:: EXERCISE ::
In the listing beneath this line, copy exactly the lines starting with the one containing "Screen dimensions: 677x622" and going on through the one containing "Task: Click the person icon beside the pen".

****************************************

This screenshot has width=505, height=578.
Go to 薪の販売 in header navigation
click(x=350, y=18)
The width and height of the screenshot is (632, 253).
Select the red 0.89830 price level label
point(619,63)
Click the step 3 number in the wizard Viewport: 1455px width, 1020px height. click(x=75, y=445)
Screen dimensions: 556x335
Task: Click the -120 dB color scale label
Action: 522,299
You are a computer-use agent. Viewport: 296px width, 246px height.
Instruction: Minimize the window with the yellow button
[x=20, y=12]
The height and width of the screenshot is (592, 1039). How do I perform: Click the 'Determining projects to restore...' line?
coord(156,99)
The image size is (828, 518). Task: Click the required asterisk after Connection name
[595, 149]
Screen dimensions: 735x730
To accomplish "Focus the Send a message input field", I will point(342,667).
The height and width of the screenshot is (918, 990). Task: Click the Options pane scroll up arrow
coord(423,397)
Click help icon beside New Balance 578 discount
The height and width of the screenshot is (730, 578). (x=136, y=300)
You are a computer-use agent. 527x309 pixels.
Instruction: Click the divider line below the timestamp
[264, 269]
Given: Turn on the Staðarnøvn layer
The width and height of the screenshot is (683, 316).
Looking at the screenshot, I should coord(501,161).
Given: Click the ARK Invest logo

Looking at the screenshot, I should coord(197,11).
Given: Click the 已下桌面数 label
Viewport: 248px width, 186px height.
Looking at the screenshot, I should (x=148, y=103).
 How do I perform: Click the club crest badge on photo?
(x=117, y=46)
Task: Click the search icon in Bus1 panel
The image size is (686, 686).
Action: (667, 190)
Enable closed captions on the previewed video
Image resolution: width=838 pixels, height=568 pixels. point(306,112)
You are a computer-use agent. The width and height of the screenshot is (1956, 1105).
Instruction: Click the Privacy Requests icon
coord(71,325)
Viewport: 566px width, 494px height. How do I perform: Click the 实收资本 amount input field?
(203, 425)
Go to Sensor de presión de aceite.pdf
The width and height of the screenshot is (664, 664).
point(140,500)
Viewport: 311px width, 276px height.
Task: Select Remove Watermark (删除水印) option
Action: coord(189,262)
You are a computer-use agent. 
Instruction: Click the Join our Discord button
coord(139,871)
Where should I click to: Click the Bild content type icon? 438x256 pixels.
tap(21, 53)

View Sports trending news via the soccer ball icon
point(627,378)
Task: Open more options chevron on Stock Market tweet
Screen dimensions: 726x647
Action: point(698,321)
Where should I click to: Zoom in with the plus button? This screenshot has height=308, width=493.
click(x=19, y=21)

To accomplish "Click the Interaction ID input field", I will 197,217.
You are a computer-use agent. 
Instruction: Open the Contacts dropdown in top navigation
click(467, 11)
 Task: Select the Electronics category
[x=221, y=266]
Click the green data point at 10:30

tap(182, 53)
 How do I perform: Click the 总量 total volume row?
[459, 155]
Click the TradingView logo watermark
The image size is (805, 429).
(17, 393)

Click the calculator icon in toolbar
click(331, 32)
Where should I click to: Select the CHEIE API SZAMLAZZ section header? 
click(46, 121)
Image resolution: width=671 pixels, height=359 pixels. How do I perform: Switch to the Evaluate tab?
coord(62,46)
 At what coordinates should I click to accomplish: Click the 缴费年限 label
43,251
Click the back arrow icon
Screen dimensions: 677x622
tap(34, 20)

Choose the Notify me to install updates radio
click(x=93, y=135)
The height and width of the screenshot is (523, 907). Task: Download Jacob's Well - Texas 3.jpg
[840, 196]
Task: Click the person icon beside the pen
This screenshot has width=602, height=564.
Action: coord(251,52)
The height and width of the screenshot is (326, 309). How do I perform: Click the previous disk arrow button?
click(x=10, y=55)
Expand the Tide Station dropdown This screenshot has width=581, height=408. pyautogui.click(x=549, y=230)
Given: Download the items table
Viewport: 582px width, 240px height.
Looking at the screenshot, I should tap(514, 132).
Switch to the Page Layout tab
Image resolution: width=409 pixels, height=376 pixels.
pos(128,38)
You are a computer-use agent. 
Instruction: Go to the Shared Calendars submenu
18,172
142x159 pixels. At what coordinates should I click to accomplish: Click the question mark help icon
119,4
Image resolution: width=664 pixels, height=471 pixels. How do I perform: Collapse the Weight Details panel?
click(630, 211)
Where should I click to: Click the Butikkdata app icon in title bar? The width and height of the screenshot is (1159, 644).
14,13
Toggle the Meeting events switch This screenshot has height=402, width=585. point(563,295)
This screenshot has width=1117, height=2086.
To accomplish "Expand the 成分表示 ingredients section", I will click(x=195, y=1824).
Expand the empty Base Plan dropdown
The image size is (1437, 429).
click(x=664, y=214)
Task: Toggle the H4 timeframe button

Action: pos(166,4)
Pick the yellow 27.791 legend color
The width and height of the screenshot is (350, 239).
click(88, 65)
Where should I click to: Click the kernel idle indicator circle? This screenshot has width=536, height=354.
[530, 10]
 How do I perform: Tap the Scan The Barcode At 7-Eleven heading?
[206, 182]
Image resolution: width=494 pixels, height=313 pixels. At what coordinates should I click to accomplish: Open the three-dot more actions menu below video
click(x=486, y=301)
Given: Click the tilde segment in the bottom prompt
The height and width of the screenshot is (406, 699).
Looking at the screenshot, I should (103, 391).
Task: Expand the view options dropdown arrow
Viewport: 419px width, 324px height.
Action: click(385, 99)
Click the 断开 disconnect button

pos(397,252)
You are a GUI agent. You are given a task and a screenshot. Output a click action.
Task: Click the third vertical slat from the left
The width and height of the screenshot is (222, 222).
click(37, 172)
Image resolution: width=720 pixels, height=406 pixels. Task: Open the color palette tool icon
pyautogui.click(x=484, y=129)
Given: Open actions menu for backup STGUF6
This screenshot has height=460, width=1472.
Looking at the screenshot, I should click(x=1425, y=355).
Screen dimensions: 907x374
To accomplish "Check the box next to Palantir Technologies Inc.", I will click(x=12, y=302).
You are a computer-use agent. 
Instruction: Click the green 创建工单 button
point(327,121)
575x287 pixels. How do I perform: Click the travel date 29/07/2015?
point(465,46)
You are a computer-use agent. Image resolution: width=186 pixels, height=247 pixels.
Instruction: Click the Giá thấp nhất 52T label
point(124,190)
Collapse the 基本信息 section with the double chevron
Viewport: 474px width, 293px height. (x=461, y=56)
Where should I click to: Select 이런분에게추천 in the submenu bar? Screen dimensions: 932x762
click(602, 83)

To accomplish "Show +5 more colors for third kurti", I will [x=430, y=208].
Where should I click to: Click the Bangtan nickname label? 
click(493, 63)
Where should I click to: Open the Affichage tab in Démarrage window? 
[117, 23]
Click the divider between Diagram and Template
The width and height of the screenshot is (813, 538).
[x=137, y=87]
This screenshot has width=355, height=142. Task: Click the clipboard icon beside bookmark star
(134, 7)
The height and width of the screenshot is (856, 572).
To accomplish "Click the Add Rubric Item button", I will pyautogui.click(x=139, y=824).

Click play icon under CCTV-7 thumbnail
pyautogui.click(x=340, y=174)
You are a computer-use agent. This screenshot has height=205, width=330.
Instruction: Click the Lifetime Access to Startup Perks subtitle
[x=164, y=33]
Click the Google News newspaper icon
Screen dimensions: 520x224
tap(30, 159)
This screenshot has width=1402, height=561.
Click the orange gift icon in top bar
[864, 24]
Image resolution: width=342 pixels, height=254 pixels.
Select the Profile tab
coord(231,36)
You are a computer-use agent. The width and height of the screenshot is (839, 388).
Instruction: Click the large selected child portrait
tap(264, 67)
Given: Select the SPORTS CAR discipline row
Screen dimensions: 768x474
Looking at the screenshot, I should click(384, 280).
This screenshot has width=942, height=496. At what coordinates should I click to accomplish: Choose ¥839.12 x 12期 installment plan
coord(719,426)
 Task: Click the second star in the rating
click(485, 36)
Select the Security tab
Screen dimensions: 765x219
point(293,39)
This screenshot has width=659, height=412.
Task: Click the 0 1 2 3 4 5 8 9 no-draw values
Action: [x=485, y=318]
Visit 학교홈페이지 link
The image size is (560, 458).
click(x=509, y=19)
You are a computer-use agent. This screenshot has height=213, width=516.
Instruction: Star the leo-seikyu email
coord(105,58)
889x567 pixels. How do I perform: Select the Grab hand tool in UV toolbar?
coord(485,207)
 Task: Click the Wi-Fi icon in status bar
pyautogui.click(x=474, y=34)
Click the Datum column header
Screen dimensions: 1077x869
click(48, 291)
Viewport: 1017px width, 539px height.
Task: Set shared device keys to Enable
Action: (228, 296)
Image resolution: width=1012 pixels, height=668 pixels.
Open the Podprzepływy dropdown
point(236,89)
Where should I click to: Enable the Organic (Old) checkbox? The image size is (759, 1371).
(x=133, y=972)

****************************************

:: COMPLETED EXERCISE ::
Screen dimensions: 677x622
tap(34, 20)

Choose the Notify me to install updates radio
click(x=93, y=135)
The height and width of the screenshot is (523, 907). Task: Download Jacob's Well - Texas 3.jpg
[840, 196]
Task: Click the person icon beside the pen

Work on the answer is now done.